● Bereitgestellter Auszug
######

Ich zitiere den Untertitel mal in voller Länge: „Glückliche Menschen, freie Liebe, geldloser Tauschhandel – was ist geblieben vom romantischen Südseeparadies auf den Trobriandinseln? Eine Reise auf den Spuren der Freundschaftsökonomie“.
Wessen Neugier hat das am sonntäglichen Frühstückstisch nicht geweckt? Ich für meinen Teil dachte, hier womöglich beruhigende Erkenntnisse gewinnen zu können vor dem Hintergrund des grässlichen Verdachts nach der Lektüre von Gerda Lerners Buch.
Doch dann: Gleich der erste Satz ein verbaler Schlag unter die Gürtellinie („Sind wir hier in Fettland?“). Und auch in der Folge macht sich zunehmend Ernüchterung breit. In einer zwar äußerst bildhaften, aber auch äußerst despektierlichen Beschreibung der Menschen („der fette Priester“, „Hutzelweibchen“, „riesiger roter Zinken im Gesicht“ u.a.) und Begegnungen ist Sabine Vogel bis zum letzten Satz so eindeutig auf kurze Effekthascherei und schnelle Lacher aus, dass ich – in weiblichem und männlichem Schreibstil-Erkennen erprobt – mich automatisch vergewissern musste, dass da wirklich eine Frau schreibt und kein Mann.
Hatte sie Angst, dass eine echte Auseinandersetzung mit dem Thema und der offensichtlich für sie völlig anderen Welt jenseits von Papua-Neuguinea niemanden interessieren würde? Hat sie in einer Art vorauseilenden Gehorsams gegenüber den womöglich nachhallenden (und heute schon wieder zunehmend salonfähigeren) „altsteinzeitlichen“ Anforderungen an die Bezahlung für das Schreiben von Zeitungsartikeln schon von vornherein resigniert und den Text einfach so rausgerotzt? Oder meint die zuständige Redaktion, für den „Magazin“ genannten Wochenendteil mehr „typisch männliche“ Leser gewinnen zu müssen und hat dafür den ursprünglichen Text der Autorin umarbeiten lassen?
Das hier war jedenfalls ausschließlich selbstverliebtes Wortgeplänkel mit Tendenzen zu fast kolonialistisch-rassistischer Überheblichkeit und hat das Versprechen des Titels nicht gehalten. Find ich für eine so teure Reise zu wenig und für die Berliner Zeitung beschämend und niveaulos.

######

● Datensätze

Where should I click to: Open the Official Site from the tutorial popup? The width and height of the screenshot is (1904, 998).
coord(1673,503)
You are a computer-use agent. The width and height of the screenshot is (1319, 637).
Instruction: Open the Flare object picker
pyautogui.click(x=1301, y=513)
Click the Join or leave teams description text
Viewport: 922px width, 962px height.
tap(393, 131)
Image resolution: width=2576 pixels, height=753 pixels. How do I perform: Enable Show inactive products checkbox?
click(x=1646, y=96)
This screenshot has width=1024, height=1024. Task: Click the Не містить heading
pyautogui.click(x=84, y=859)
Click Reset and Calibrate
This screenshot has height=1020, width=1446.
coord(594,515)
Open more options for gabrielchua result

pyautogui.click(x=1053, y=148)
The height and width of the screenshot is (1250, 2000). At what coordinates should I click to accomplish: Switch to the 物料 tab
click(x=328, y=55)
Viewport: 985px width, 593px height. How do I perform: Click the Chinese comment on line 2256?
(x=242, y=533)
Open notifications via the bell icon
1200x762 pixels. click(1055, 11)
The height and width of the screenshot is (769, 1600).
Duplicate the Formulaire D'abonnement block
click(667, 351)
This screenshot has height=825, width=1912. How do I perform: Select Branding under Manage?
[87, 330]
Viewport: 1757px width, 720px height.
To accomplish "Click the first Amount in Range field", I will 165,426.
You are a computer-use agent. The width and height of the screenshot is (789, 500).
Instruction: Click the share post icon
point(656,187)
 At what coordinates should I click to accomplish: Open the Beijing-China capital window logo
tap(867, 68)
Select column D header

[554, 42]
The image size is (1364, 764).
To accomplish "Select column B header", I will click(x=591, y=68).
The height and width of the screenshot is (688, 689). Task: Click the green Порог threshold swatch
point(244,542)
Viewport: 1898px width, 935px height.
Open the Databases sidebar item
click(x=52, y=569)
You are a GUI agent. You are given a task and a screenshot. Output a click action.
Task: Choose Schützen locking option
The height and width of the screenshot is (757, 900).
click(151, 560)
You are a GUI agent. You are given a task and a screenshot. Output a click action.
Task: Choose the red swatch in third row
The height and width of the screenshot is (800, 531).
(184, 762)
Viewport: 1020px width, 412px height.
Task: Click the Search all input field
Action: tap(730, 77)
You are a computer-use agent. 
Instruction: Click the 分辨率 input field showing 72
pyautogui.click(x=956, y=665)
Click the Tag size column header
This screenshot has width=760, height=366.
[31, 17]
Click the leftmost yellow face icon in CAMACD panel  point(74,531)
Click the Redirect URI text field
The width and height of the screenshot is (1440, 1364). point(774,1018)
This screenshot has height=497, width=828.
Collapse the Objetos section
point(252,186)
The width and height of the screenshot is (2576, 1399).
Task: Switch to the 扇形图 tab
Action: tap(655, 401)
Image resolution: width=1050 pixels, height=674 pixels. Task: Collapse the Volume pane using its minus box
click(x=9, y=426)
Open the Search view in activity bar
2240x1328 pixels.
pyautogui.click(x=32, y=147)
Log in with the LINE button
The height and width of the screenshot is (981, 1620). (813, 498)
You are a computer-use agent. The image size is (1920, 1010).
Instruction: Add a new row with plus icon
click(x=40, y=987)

######

Gib aus der Kritik an der Reportage über die Trobriandinseln den Abschnitt zwischen „Wessen Neugier hat“ und „Gerda Lerners Buch.“ einschließlich wörtlich wieder.

● Vollständige Antwort
Wessen Neugier hat das am sonntäglichen Frühstückstisch nicht geweckt? Ich für meinen Teil dachte, hier womöglich beruhigende Erkenntnisse gewinnen zu können vor dem Hintergrund des grässlichen Verdachts nach der Lektüre von Gerda Lerners Buch.